Ars reviews the Steam boxes; the controller stuff is on
page 4.
No real surprises; you can tell what the controller is good for and what it's not good for just by looking at it. Ars says it's excellent for FPS's (the next best thing to keyboard and mouse), decent for point-and-click games that don't require precision timing, but not so great for point-and-click games that do, like Torchlight. Its lack of a D-pad means it's exactly as poor a fit for D-pad games as you would expect, and apparently it's absolutely terrible for games designed to use a dual-stick control scheme.
A
second article where they chat with the hardware team suggests that revisions and alternate models may be coming.
[...] another Valve design-team veteran, Robin Walker, informed us that the company's "always in beta, always in development" ethos was indeed extending to the Steam Controller, if not other products like the Steam Link.
"The likelihood that any one particular controller design is right for all of our users is extremely unlikely," Walker said during our meeting. "Our goal was to get to a point where hardware could be as flexible as software. We’ve learned over the years, when we build software and it’s in hands of customers, they help us improve it. Customers using a product always improve a product."
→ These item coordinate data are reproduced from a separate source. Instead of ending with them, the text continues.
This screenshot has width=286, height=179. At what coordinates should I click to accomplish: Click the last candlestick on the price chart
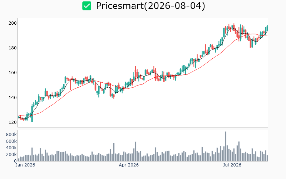267,28
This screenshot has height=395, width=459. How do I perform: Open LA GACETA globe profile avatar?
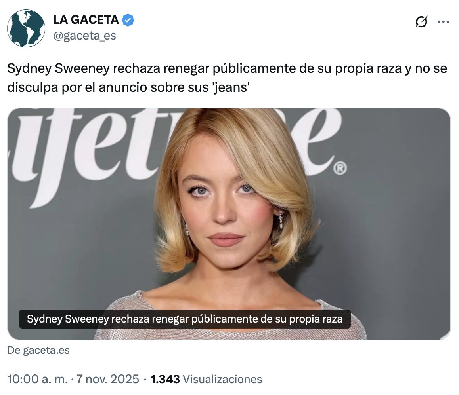click(26, 28)
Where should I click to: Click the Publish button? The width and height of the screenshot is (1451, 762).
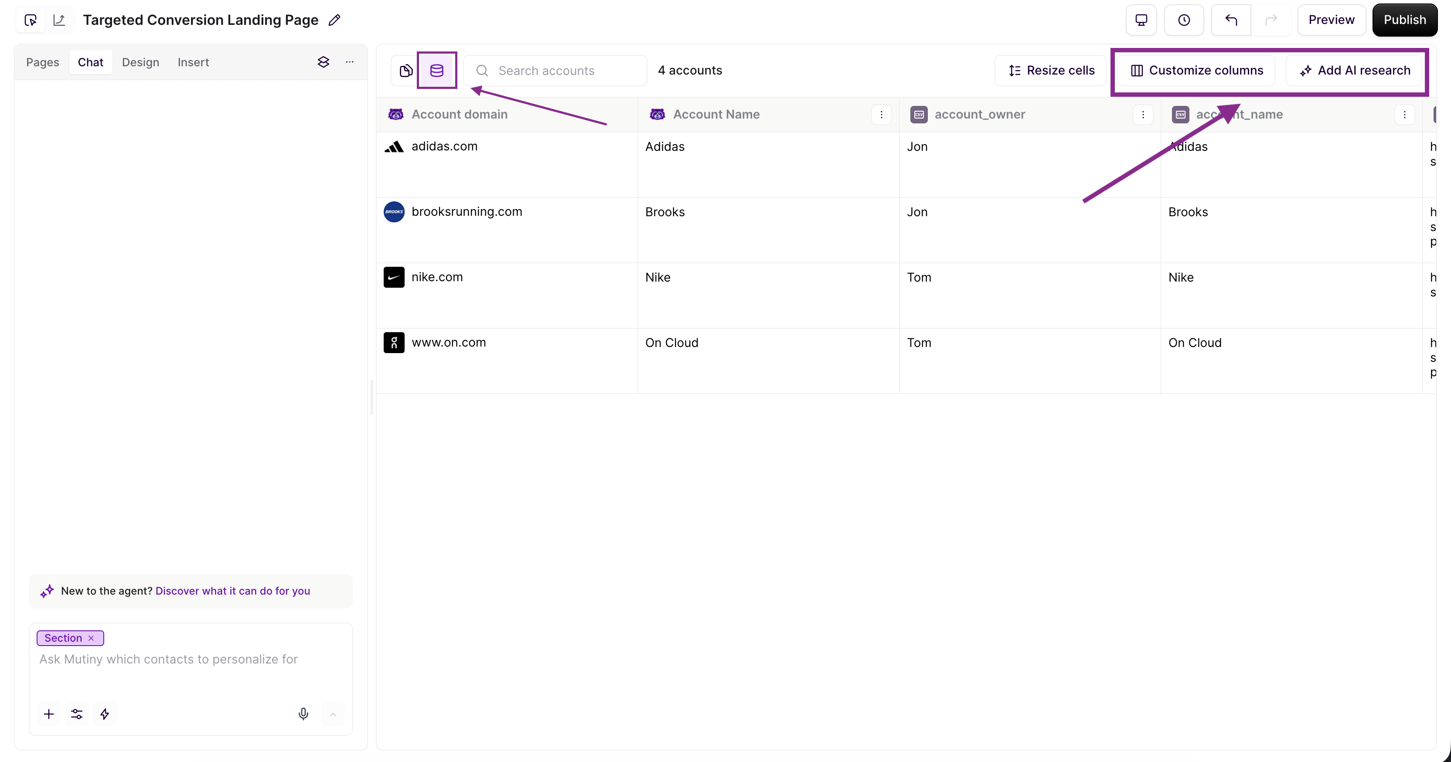pyautogui.click(x=1405, y=19)
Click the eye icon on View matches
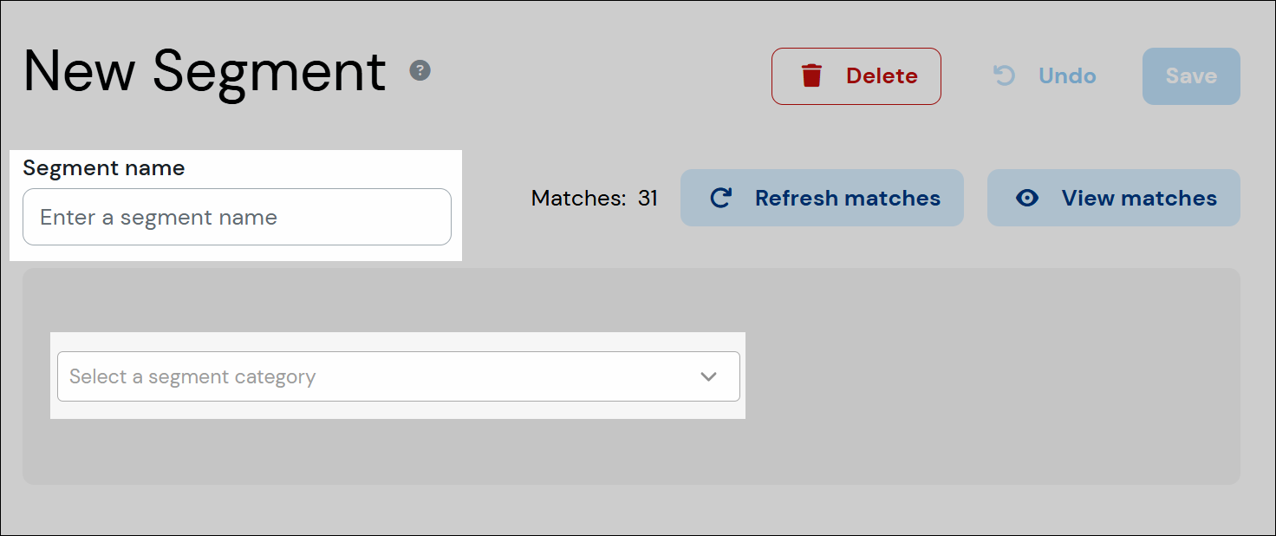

What does that mean exactly for customers? Is the first wave of Steam Controllers going to become eclipsed by a nicer model within months? Neither Valve rep we spoke to was clear on that point. Johnson repeatedly referred to "a specific approach to how we're manufacturing the hardware," which includes "a really flexible automated assembly line" for the sake of pushing newer designs to customers on the fly.
I'm pretty happy with my PS4 controller. But there are definitely cases where I could see having a Steam Controller around as an alternate. Like the other day when I fired up Shadowrun Returns in my living room and found that it doesn't have gamepad support.